◆ Working data ◆

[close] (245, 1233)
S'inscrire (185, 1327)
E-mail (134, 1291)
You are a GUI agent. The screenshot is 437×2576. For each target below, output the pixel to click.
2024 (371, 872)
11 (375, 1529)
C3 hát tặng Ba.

◆ What you will do ◆
In the lines above, every record is to be repeated exactly.

◆ Output for this exercise ◆
[close] (245, 1233)
S'inscrire (185, 1327)
E-mail (134, 1291)
You are a GUI agent. The screenshot is 437×2576. For each target below, output the pixel to click.
2024 (371, 872)
11 (375, 1529)
C3 hát tặng Ba.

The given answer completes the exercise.